Segment Start: Study material

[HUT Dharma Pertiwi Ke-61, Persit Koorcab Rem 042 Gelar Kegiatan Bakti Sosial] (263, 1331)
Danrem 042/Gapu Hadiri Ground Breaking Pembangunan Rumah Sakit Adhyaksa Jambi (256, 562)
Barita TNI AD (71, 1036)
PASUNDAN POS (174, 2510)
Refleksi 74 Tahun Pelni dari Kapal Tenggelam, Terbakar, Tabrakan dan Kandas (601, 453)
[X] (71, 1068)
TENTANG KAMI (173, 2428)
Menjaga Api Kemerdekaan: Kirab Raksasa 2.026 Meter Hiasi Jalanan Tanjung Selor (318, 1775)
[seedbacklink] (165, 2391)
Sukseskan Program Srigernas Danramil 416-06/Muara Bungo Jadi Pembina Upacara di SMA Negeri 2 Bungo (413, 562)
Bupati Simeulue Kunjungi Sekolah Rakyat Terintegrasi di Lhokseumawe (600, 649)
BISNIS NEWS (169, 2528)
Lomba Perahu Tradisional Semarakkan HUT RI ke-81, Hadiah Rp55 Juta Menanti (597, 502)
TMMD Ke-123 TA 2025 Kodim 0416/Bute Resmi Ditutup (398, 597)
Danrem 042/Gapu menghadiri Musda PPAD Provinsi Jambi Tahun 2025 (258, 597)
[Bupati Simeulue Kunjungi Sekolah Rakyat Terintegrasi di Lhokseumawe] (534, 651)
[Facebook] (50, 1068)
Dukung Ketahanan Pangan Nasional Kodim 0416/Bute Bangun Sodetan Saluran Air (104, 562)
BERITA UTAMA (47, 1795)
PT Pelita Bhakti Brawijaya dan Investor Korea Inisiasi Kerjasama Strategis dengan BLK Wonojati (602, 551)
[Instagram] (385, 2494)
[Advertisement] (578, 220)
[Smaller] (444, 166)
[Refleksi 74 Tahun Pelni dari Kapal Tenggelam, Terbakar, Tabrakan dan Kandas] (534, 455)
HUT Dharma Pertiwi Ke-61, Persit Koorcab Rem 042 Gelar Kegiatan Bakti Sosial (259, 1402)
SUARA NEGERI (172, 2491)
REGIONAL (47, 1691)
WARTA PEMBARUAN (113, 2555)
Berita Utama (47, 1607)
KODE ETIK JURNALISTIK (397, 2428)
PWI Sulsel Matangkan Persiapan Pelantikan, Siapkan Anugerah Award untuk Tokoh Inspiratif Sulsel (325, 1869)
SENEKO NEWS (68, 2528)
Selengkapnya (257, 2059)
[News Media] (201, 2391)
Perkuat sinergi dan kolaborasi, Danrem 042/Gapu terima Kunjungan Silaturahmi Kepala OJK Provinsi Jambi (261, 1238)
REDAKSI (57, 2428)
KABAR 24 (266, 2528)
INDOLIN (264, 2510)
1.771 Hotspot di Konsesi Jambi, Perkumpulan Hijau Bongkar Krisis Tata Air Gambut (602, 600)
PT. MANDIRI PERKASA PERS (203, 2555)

Segment End: Study material

* Problem description
Among the lines of the material, find those that hold the word "Gapu" and copy them.

* Response to the task
Danrem 042/Gapu Hadiri Ground Breaking Pembangunan Rumah Sakit Adhyaksa Jambi (256, 562)
Danrem 042/Gapu menghadiri Musda PPAD Provinsi Jambi Tahun 2025 (258, 597)
Perkuat sinergi dan kolaborasi, Danrem 042/Gapu terima Kunjungan Silaturahmi Kepala OJK Provinsi Jambi (261, 1238)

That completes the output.